Stacey Malinowski: Hi, thanks for having me.
Dr. Bjorn Mercer: Absolutely wonderful topic of conversation. There’s so many different ways to attain your nursing education. So what entry ways into nursing are there for those who want to become a nurse?
Stacey Malinowski: Well, that’s a great question. And there are a ton of different ways which sometimes can add to a little bit of confusion when it comes to, how can I become a nurse? Right now, there’s several different pathways you can come in as a nurse with an associate’s degree. This would be a two-year program that you take at a community college.
They still have in some parts of the country what’s known as a diploma program, and diploma nursing programs are usually offered in conjunction with a healthcare organization. So you do all of your nursing courses and you do have some general education courses like your sciences that you would get during that type of program, and you would come out with what they call a nursing diploma. Then you can go to a four-year degree program and get out with a bachelor’s degree and enter the nursing profession that way.
And now they even have a master’s entry-level nursing, which is typically referred to as a clinical nurse leader program. So when you’re trying to decide, “Okay, I want to be a nurse. What’s the best way for me to get started?” I say, look at the time that you are willing to invest. Look at the schools near you, see what programs they have to offer and see what the trends are in your state as far as nursing education.
For example, I am in the state of Maryland. There is a national push for nurses to enter with bachelor’s degrees. However, in Maryland, you can still go to an associate’s degree program, but the expectation is that you will get your bachelor’s degree very quickly after earning your associate’s. So you want to have an idea of what the trends are in your area.
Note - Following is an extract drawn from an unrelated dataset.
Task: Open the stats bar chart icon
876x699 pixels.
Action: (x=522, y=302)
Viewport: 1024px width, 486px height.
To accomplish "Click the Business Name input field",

Dr. Bjorn Mercer: And that segues perfectly to the next question: What is the benefit to nurses to pursuing higher education beyond their initial nursing degree? So, for example, with the associate’s or the RN, I should say.
Stacey Malinowski: Yes. Perfect. So I know and have known many wonderful, wonderful nurses that have never chosen to go back to school beyond their diploma or beyond their associate’s degree, and they make fantastic direct care nurses and you cannot beat their level of expertise they have from being at the bedside for so long.
Now in nursing, I looked the other day, there’s over 100 different specialties in nursing. So, I think one of the benefits to pursuing further nursing education is it can help you move into some of these different specialty areas.
For example, many healthcare organizations, if you want to get into nursing management, you have to have at least a bachelor’s, if not a master’s degree. So, you might be interested becoming a nurse practitioner or a different level of care provider, you’re going to need advanced degrees for that.
So, going back to school can really help you be more competitive as you search for different specialty positions in nursing, and just help overall increase your knowledge of the nursing profession. When we go back to school, we learn more about research, evidence-based practice, different quality-improvement methodologies. And there is research that shows that hospitals that have a more educated nursing workforce actually have greater patient rescue rates.
Dr. Bjorn Mercer: And that’s wonderful because one of the great things about research is that hospitals around the country and clinics are always doing research, how to improve, how to make everything better, how to make patient care better. If someone is interested in going to nursing school or going back to school, what research should they do to determine the best path?
Stacey Malinowski: Great question. I’m going to say the first thing is, what do you want to be when you grow up? What is it in nursing that you want to do? If you decide, for example, you’re going to go back for your bachelor’s degree, as an associate’s degree nurse, there are many, many programs that have what we call RN to BSN programs. They’re completer programs to help you get that bachelor’s, and they are offered online, they’re offered on the ground. So, see what’s in your area and see what works for you.
There’s online programs that have five-week classes, eight-week classes, traditional semesters. So, you want to look at what’s going to fit in with your lifestyle. So I would recommend contacting different schools, finding out one, how many transfer credits you’re going to get, so you can see how many more classes you need to take, and how much is that going to cost you.
Another important consideration at the bachelor’s level going back to school is, is that program accredited? Do they have specialty nursing accreditation? If they don’t, you may not be eligible for financial aid or some other federal programs. So making sure that they have that seal of approval that they’ve been accredited. So, at the bachelor’s level, really it’s going to be more, what fits your lifestyle, what can you afford, and what’s going to work for you.
When you start to get in the master’s, you really want to research different universities that have the programs that you are interested in. Do you want to be a nurse leader? Do you want to be a nurse educator or a nurse researcher? That’s where the different specialty tracks start to come in.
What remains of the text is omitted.